In the 1970s, people were fascinated by the thought that talking to houseplants could increase their growth. Now, a team of ecologists has discovered that touching plants in the field may alter the chance that insects will feed upon the plants' leaves. Their discoveries appear in a study published in the February issue of Ecology (volume 82 number 2). More than a novelty, this study may change the way future ecological studies are conducted.

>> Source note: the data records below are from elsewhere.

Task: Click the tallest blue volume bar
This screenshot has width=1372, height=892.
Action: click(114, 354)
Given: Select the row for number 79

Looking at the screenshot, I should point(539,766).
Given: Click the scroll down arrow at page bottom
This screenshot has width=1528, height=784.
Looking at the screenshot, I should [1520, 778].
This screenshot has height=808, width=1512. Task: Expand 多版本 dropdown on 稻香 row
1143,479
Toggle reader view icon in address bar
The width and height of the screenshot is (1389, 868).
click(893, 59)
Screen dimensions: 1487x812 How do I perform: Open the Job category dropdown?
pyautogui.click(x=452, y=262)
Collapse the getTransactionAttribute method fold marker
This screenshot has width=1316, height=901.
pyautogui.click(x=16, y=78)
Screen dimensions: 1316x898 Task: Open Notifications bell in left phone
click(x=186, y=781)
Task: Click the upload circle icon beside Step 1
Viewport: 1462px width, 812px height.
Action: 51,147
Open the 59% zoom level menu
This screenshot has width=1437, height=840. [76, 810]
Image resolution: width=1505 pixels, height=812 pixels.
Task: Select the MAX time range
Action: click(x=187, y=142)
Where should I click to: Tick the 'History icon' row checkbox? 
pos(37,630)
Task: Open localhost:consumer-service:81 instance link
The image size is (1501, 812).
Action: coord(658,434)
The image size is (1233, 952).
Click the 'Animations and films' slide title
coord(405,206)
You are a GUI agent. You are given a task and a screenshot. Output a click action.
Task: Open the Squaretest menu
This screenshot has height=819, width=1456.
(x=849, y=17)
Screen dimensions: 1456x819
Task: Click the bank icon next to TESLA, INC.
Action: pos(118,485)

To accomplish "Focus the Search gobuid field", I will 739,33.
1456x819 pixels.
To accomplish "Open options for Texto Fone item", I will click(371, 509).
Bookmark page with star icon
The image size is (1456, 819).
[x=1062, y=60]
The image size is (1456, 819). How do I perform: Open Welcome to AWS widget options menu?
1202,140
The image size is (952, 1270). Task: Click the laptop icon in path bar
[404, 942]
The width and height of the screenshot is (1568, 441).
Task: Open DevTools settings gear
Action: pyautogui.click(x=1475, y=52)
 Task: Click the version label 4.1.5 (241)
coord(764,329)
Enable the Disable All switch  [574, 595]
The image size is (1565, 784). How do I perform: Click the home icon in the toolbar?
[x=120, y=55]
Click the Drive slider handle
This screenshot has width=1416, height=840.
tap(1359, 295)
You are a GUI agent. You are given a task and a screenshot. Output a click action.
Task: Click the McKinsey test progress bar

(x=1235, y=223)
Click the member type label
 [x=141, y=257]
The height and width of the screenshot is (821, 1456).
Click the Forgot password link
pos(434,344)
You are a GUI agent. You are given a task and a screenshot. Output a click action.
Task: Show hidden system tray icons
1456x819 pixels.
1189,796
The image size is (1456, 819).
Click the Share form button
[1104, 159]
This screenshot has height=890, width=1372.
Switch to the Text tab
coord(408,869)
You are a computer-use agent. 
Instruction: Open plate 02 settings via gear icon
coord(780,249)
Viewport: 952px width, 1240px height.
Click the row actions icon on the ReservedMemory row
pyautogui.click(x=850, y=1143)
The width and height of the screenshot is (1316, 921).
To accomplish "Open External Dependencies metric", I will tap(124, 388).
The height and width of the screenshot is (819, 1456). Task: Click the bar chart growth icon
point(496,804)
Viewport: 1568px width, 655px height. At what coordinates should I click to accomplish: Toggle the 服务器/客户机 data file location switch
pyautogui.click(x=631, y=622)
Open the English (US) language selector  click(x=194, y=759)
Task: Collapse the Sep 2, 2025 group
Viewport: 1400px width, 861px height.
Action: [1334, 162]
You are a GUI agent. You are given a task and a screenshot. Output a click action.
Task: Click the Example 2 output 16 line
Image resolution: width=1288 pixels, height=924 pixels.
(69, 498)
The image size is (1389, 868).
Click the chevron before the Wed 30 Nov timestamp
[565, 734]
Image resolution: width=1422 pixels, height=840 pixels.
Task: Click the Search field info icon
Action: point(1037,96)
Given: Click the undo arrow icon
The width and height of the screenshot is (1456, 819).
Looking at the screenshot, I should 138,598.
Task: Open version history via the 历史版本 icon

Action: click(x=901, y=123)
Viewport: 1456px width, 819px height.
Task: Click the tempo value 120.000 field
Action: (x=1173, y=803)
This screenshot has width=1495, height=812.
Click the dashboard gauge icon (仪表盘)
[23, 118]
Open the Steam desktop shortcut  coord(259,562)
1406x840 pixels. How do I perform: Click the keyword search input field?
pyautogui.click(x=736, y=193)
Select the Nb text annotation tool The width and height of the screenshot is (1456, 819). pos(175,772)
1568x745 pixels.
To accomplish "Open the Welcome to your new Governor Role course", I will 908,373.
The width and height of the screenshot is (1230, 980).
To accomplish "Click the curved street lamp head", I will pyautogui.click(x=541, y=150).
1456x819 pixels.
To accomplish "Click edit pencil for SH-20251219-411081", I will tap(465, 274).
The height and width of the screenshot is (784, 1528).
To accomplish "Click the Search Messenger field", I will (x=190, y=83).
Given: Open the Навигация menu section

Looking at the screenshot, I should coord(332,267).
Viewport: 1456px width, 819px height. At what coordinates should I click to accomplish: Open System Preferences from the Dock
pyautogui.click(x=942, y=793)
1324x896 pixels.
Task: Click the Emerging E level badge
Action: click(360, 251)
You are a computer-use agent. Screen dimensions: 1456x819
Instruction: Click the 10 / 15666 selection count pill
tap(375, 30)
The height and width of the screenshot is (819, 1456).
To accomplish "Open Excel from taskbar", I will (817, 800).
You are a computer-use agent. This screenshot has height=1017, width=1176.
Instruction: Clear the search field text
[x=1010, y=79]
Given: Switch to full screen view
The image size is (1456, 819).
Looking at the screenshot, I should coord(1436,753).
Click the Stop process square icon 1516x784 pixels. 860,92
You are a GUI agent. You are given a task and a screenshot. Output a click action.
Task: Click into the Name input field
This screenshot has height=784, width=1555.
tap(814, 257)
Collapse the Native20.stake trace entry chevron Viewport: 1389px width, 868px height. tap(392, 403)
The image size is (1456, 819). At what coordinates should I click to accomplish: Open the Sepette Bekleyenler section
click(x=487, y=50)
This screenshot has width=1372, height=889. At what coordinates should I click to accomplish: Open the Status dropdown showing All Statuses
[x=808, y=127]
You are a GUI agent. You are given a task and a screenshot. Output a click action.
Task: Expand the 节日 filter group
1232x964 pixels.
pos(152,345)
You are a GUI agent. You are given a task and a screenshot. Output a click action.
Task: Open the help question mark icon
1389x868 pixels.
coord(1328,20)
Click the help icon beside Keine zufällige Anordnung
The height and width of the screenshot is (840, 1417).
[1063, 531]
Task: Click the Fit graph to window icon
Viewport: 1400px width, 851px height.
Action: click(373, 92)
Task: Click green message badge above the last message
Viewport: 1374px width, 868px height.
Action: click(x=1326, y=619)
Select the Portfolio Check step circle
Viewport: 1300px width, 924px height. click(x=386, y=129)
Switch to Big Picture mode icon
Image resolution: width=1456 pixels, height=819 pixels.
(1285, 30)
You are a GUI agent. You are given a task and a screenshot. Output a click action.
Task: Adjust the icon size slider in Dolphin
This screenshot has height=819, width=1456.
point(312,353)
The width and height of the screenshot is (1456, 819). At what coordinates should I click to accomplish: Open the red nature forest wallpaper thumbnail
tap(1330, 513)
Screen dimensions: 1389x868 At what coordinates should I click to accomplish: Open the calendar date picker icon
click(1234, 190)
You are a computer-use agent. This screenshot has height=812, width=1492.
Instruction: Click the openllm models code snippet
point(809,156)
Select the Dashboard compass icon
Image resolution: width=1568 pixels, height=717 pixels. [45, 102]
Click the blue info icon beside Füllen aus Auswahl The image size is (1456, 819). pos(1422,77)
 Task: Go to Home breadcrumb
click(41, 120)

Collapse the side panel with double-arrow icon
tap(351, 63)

James Cahill (now at the University of Alberta, formerly at the University of Delaware) together with Jeff Castelli and Brenda Casper (University of Pennsylvania) were studying plants in an abandoned hayfield and along a forest floor when they noticed that plants they had marked for study were experiencing extremely high rates of attack by insects. The scientists hypothesized that they, the human visitors, were somehow causing this to occur.
To test their theory, the ecologists marked 605 plants within 12 plots in an abandoned hayfield in Pennsylvania's Brandywine Valley. Six plots were visited weekly, while the remaining six plots were left unvisited as controls. When plants were visited, they were stroked once from base to tip, with care taken not to damage the plant body. This handling was designed to mimic what occurs when scientists typically take repeated measurements of plants in field studies.
One of the species studied, Indianhemp (Apocynum cannabinum) was negatively affected by visitation, experiencing high rates of leaf area loss due to insects. A second species, Sulphur Cinquefoil (Potentilla recta), seemed to benefit, as the plants experienced less leaf area loss when visited than when unvisited. The third species, commonly known as Butter and Eggs (Linaria vulgaris), also tended to fare better when visited. Fewer plants of this species died when visited than did their unvisited control counterparts.